As one of the world’s largest makers of business software, Oracle’s numbers help Wall Street gauge the direction of corporate technology budgets. When Oracle’s earnings are lacklustre, it’s often a sign that companies are concerned about the economy.
But Oracle also depends on international markets for a major part of its revenue. Europe’s economy is still limping amid worries about unwieldy government debts and China’s economic growth has been slowing. That said, Forrester analyst Andrew Bartels thinks it will take earnings reports from other technology vendors before it becomes clear whether the problem is Oracle-specific or reflects broader demand.
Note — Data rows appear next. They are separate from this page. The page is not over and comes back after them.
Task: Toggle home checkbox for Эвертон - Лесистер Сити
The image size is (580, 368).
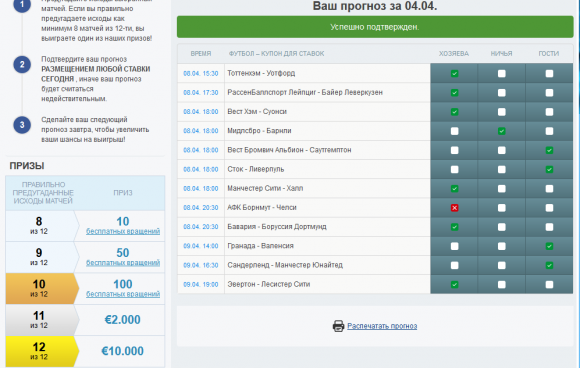Action: coord(455,284)
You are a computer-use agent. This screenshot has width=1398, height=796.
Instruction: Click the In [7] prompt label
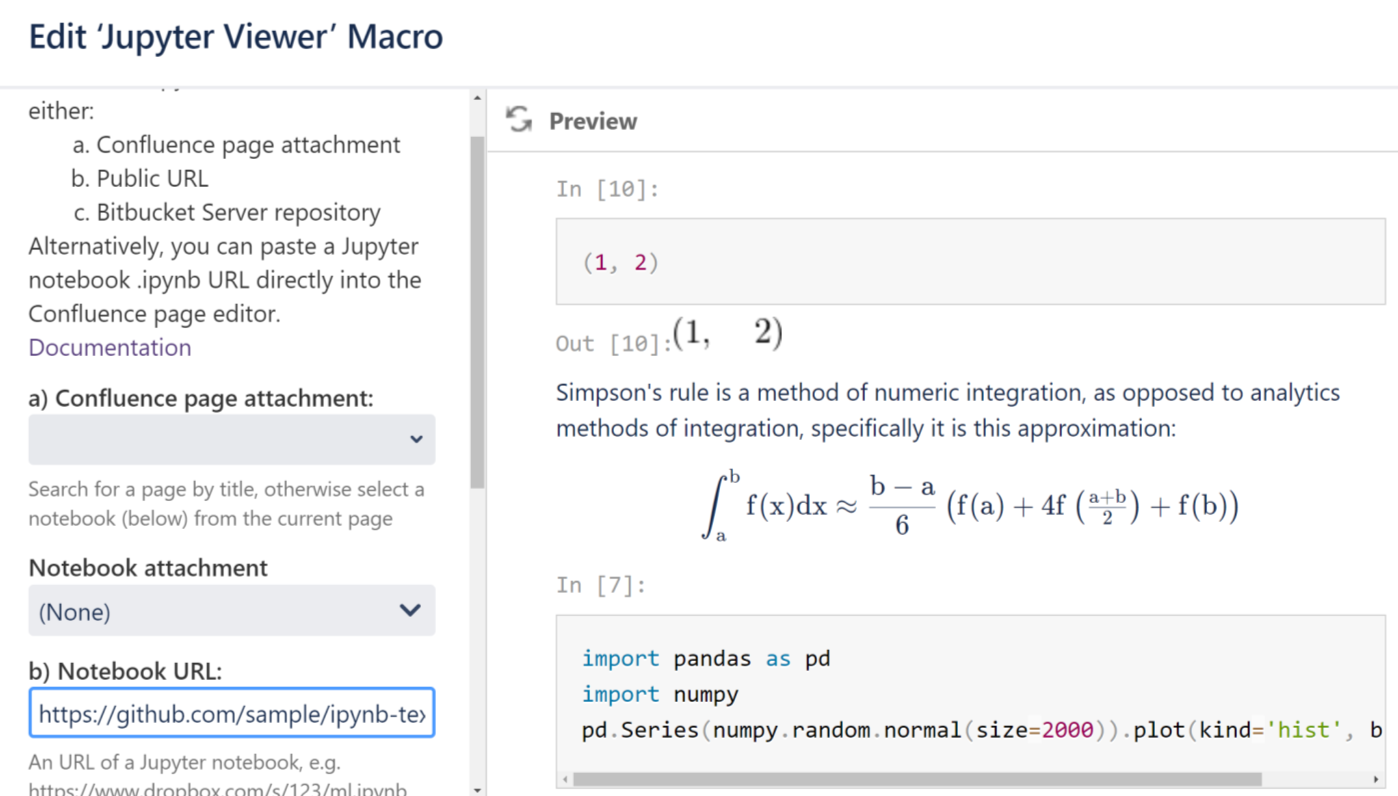tap(601, 585)
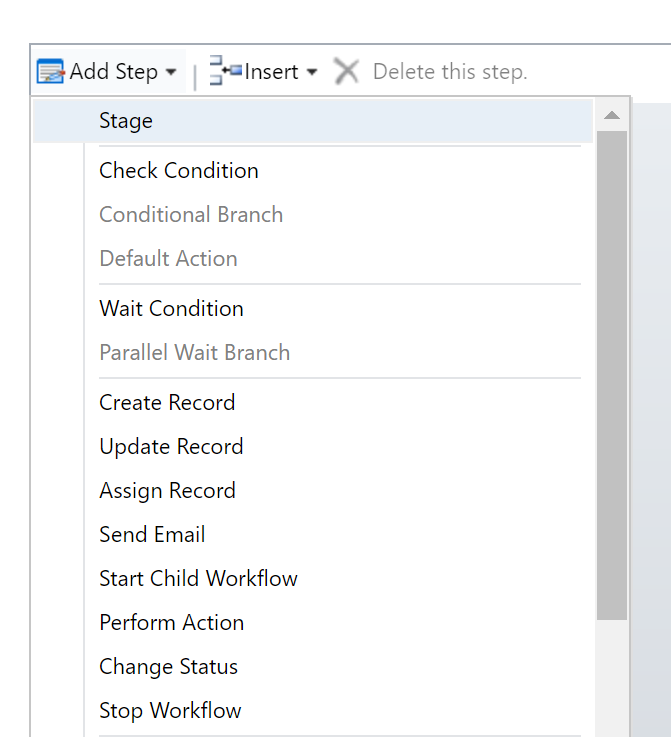Choose Assign Record step
This screenshot has height=737, width=671.
pyautogui.click(x=167, y=491)
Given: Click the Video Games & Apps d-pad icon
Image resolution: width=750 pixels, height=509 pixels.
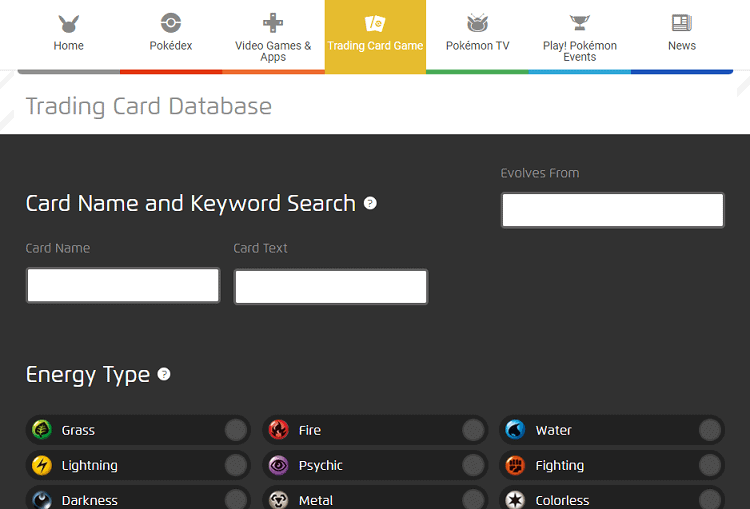Looking at the screenshot, I should coord(273,23).
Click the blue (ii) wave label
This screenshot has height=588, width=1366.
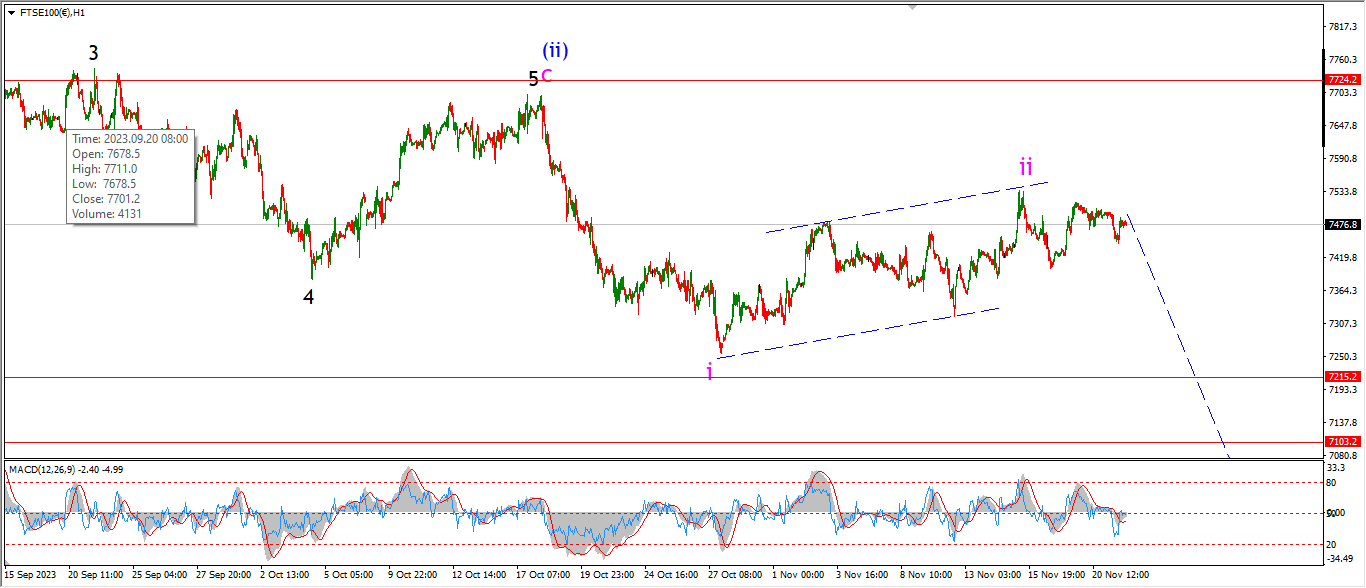coord(555,50)
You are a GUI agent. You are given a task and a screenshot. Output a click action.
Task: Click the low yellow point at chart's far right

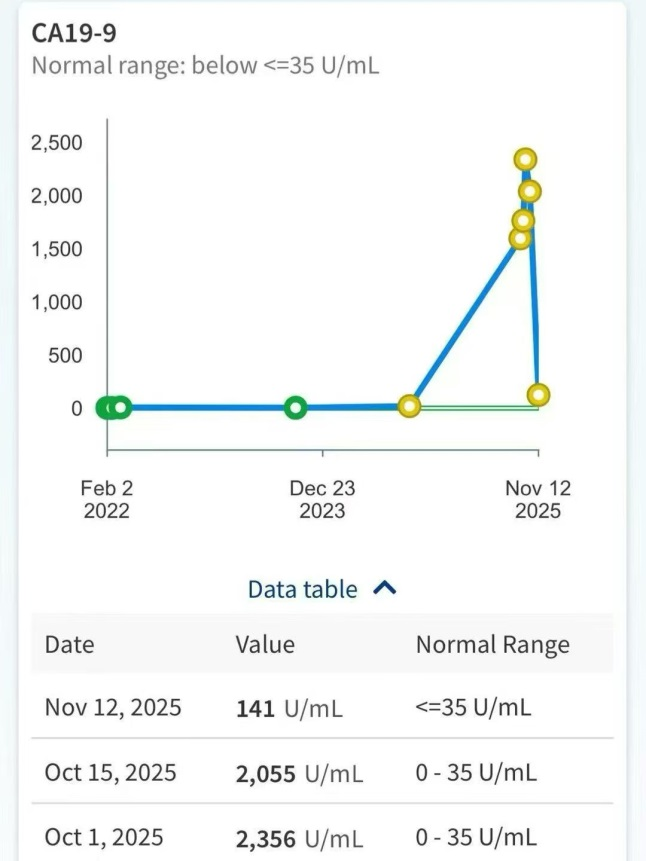pos(539,395)
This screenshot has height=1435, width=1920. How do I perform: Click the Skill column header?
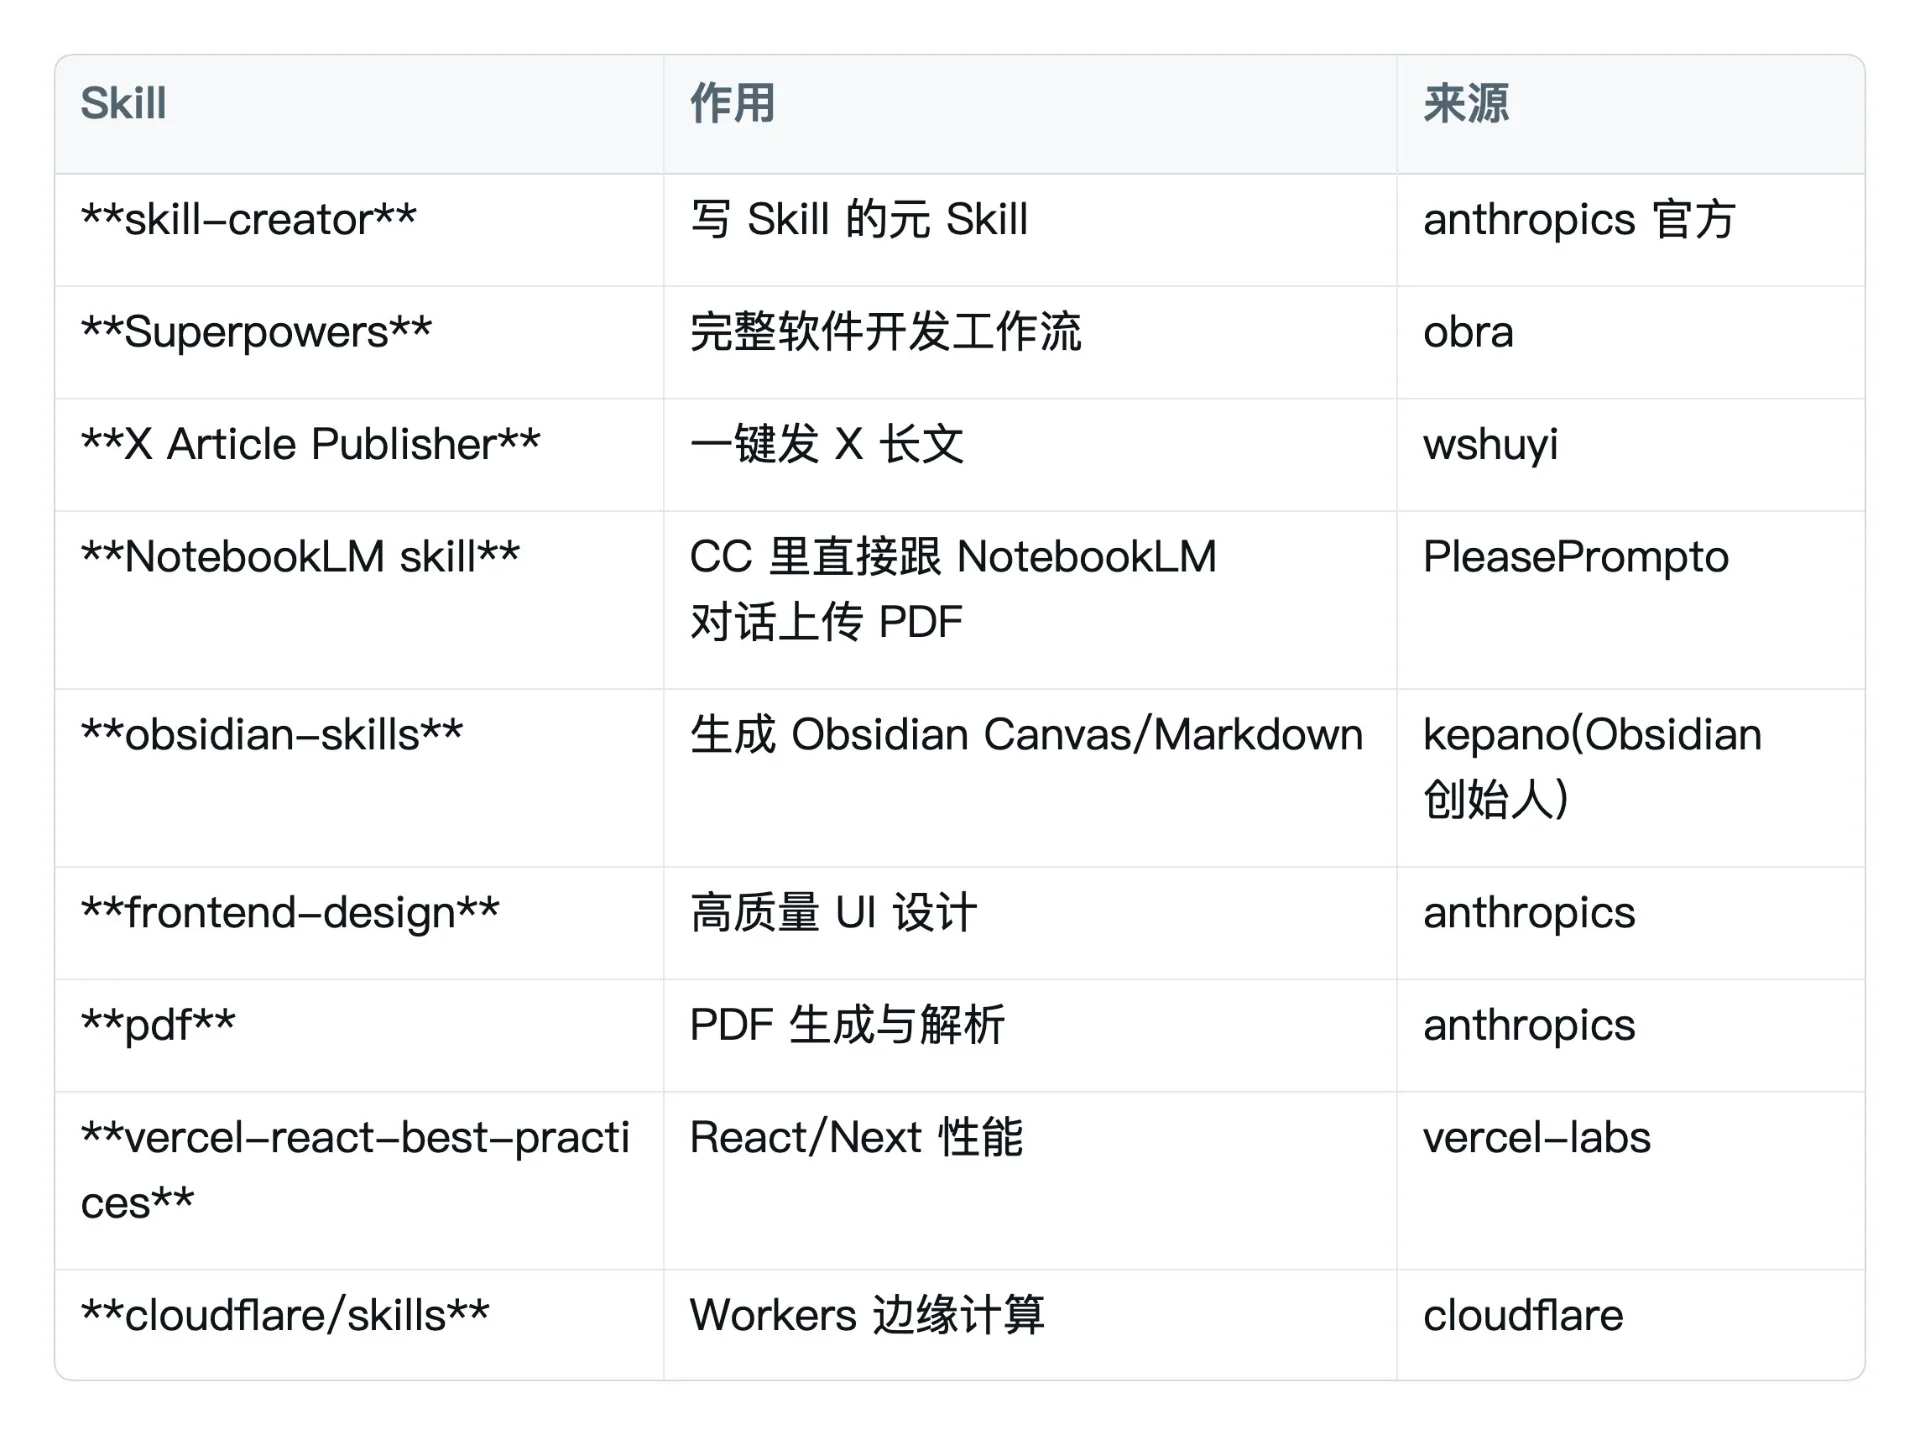[x=123, y=103]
He thinks it’s likely both.
He said it was unfortunate that Oracle’s quarter included all the worry about the ‘fiscal cliff.’ December was filled with concern about the automatic tax increases and spending cuts that threatened to drag the U.S. back into a recession until the issues were partially resolved on Jan. 1.
The company also faces the challenge of drumming up demand for Fusion, its new, cloud-based applications business, Bartels said, since many of its customers are content using its older Applications Unlimited program.
Oracle earned $2.5 billion, or 52 cents per share, in the December-February quarter. That compares with $2.5 billion, or 49 cents per share, in the same period a year earlier, when it had more shares outstanding. Adjusted earnings totalled 65 cents per share in the latest quarter.
Revenue slid 1 per cent to $8.96 billion from $9.04 billion, hurt in part by the stronger dollar.
Analysts polled by FactSet had expected earnings of 66 cents per share, excluding charges for past acquisitions and other costs, on revenue of $9.38 billion.
“Looking forward we’re encouraged by the tremendous pipeline growth,” Catz said. “But clearly we have work to do in training new reps on managing the sales process and (on the) importance of establishing a quarterly rhythm” with their deals.
For the current quarter, Oracle expects new software license and online subscription revenue to grow by 1 per cent to 11 per cent year-over-year. The company is forecasting total revenue to range between a decline of 1 per cent to an increase of 4 per cent and adjusted earnings to range from 85 cents to 91 cents per share.
Analysts are expecting adjusted earnings of 88 cents per share and revenue of $11.5 billion, an increase of 5 per cent. Oracle called its guidance conservative.
Shares of the Redwood City, Calif., company fell $2.56, or 7.2 per cent, to $33.20 in after-hours trading following the announcement. The stock had closed the regular session up 8 cents at $35.76 before the report.